• **What you need to do**:
**a.** Reproduce the Nepal civil war article below from "The war left" to "has been punished.".
**b.** Answer these questions from the Nepal civil war article below:
(i) On what date did the blast that killed the teenage sister occur?
(ii) How many people did the war leave dead?
(iii) In what year was the peace deal between the government and the Maoist insurgents made?

• **Passage**:
......

Nepal: 13 years after civil war ends, victims await justice
Nepal fails to investigate rights violations committed during decade-long civil war, rights groups say
KATHMANDU, Nepal
Prakash Chaudhary, 32, vividly remembers the day when his teenage sister was killed 18 years ago in a blast outside their home in Nepal’s southwestern district of Dang.
On May 11, 2001, at the peak of Maoist insurgency, the explosion hit the 5th grader and her cousin when they were playing at their courtyard. Chaudhry’s cousin survived in the attack, but his 14-year-old sister died on the spot.
“At the time, we were gripped by fear. The Maoist combatants frequented our home to stay overnight. The police also came to enquire about them,” recalled Chaudhry, who is a coordinator of a conflict victim group, in Dang.
He himself was incarcerated for three months in 2001 and was allegedly tortured by security forces. Four years later, his 15-year-old brother was among three people allegedly killed by the army.
Eighteen years on, these memories serve as a painful reminder of the price common people like Chaudhary paid in the 10-year-long Nepalese Civil War, which ended after a peace deal between the government and Maoist insurgents in 2006.
The war left over 17,000 people dead. About 1,530 people went missing and more than 8,000 were injured or suffered physical disability.
The former rebels have led or become part of the government in Kathmandu on several occasions.
Despite the peace deal and promise to investigate war crimes -- extrajudicial killings, torture and sexual violence during the war -- not a single perpetrator has been punished.

......

• **Data excerpt**:
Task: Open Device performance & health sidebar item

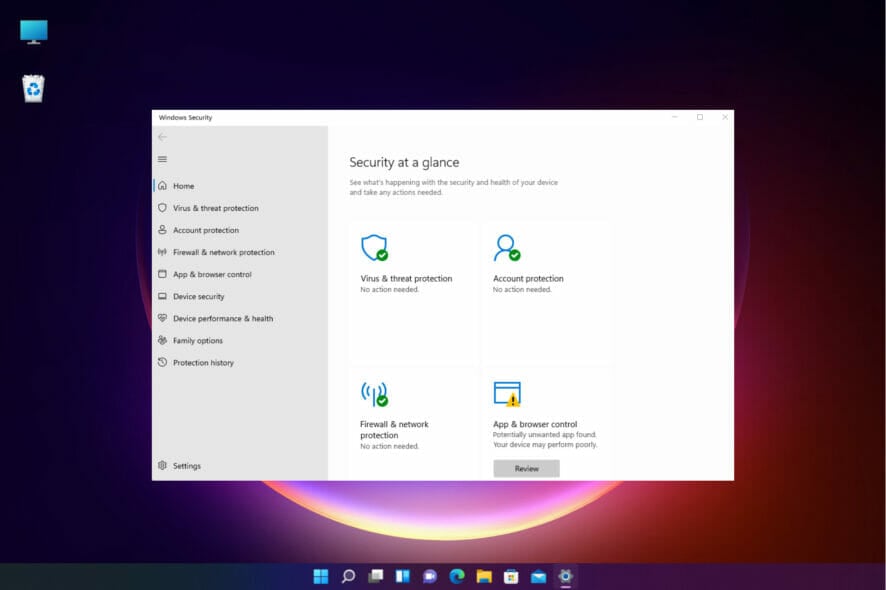Action: click(222, 318)
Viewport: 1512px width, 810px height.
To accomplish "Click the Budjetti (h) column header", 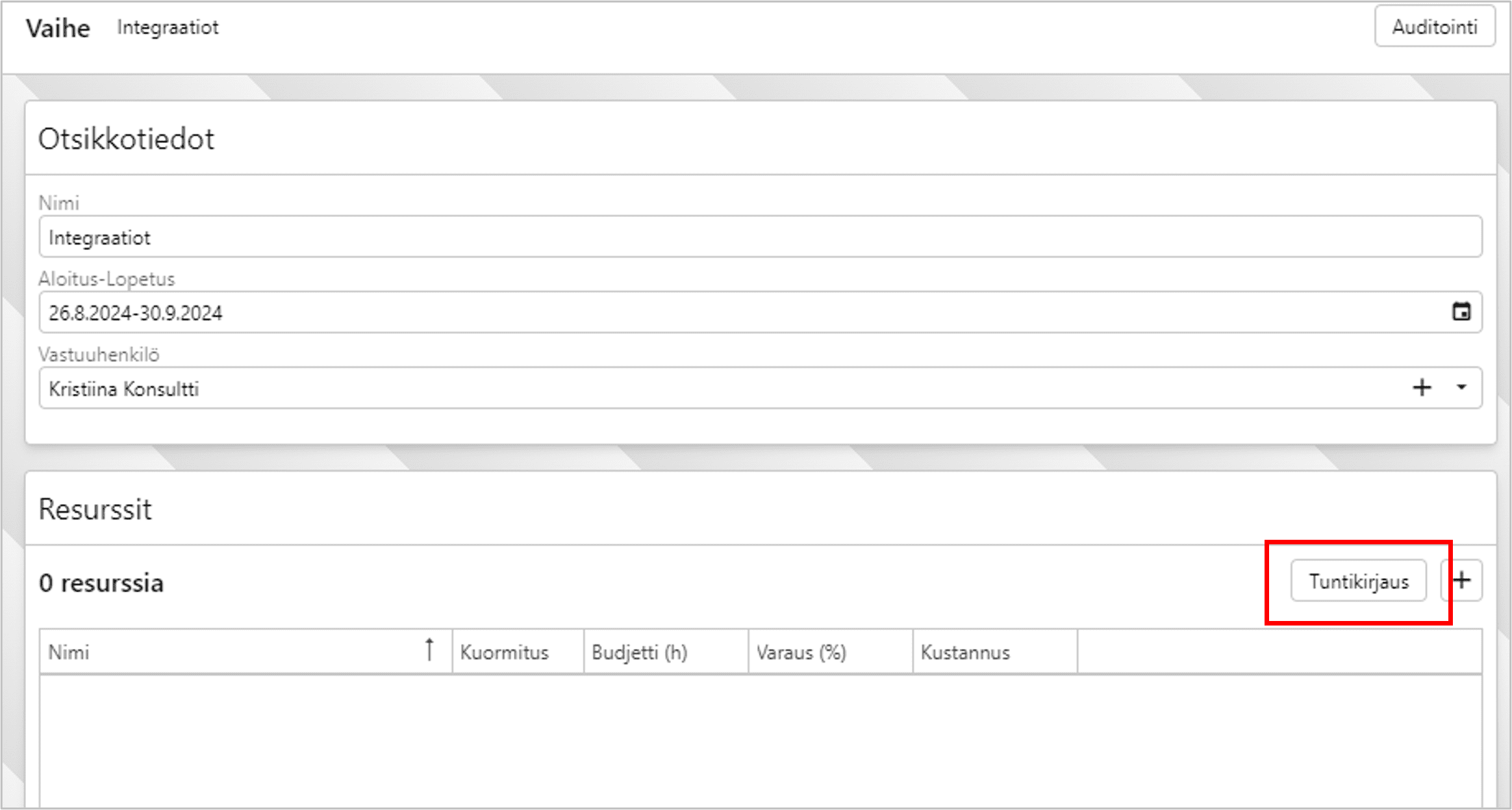I will click(x=640, y=652).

......

• **Responses**:
**a.**
The war left over 17,000 people dead. About 1,530 people went missing and more than 8,000 were injured or suffered physical disability.
The former rebels have led or become part of the government in Kathmandu on several occasions.
Despite the peace deal and promise to investigate war crimes -- extrajudicial killings, torture and sexual violence during the war -- not a single perpetrator has been punished.

**b.**
(i) May 11, 2001
(ii) Over 17,000
(iii) 2006